I. Un contrôle pragmatique

Le pragmatisme a très tôt été consacré par le Conseil d’État, plus précisément dès l’arrêt d’assemblée Heinz du 22 juillet 2015, selon lequel « il appartient à l’administration de s’assurer, sous le contrôle du juge de l’excès de pouvoir, que la procédure d’information et de consultation du comité d’entreprise a été régulière. Elle ne peut légalement accorder l’homologation demandée que si le comité a été mis à même d’émettre régulièrement un avis, d’une part sur l’opération projetée et ses modalités d’application, et, d’autre part, sur le projet de licenciement collectif et le PSE. Il appartient à ce titre à l’administration de s’assurer que l’employeur a adressé au comité d’entreprise, avec la convocation à sa première réunion, ainsi que, le cas échéant, en réponse à ses demandes exprimées par le comité, tous les éléments utiles pour qu’il formule ses deux avis en toute connaissance de cause ». Ce pragmatisme est largement assumé par la Haute juridiction administrative qui indique dans le communiqué de presse associé à deux autres arrêts plus récents que « le Conseil d’État confirme par ces décisions son approche pragmatique des obligations de l’employeur et de l’administration en matière de PSE. Une irrégularité n’entraîne l’invalidation du PSE que si elle a pu influencer l’appréciation des représentants du personnel ou le contrôle exercé par l’administration » [19].

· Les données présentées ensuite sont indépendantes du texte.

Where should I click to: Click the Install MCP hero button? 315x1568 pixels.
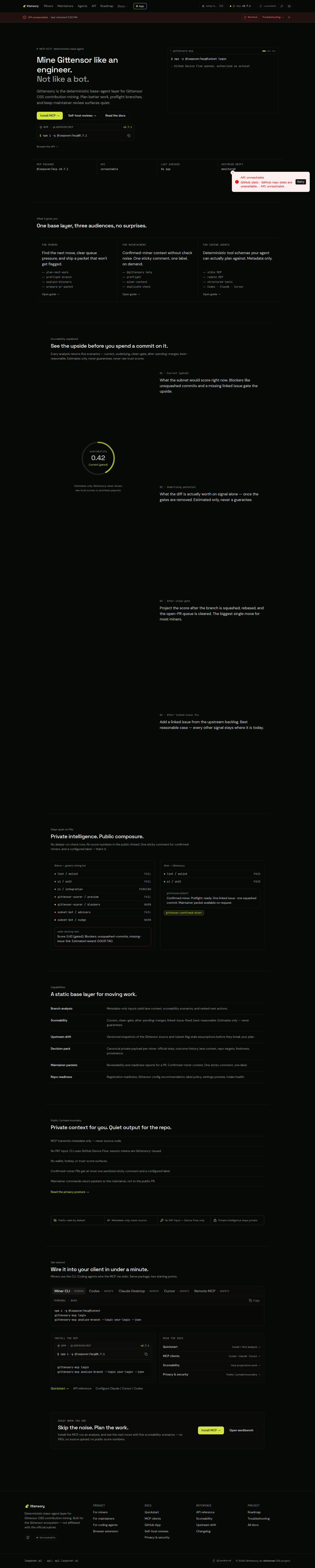point(50,116)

Ce pragmatisme provient de la jurisprudence Danthony, selon laquelle « un vice affectant le déroulement d’une procédure administrative préalable […], n’est de nature à entacher d’illégalité la décision prise que s’il ressort des pièces du dossier qu’il a été susceptible d’exercer, en l’espèce, une influence sur la décision prise ou qu’il a privé les intéressés d’une garantie » [20]. Alors que cela n’allait pas nécessairement de soi [21], le Conseil d’État a transposé l’esprit de sa jurisprudence Danthony au contentieux des PSE. D’aucuns parlent même de « danthonysation » du contentieux PSE ou de « faire du Danthony » [22].

Ce pragmatisme découlant de la jurisprudence du Conseil d’État combine trois types d’approche : l’une finaliste, l’autre globale et enfin une dernière concrète.

S’agissant de l’approche finaliste, cela signifie que l’autorité administrative doit seulement s’assurer qu’in fine la procédure a permis d’atteindre l’objectif d’information et de consultation, et ce même si des irrégularités procédurales ont été constatées. Concrètement, l’autorité administrative peut tenir compte de circonstances de nature à relativiser, compenser, voire neutraliser certaines irrégularités, sans que cela ne la dispense de s’assurer que le CSE a effectivement rempli son office. En caricaturant, on peut dire que la fin justifie les moyens. Peu importe que des irrégularités aient été relevées, ce qui compte est que le comité a été mis en mesure d’émettre régulièrement son avis.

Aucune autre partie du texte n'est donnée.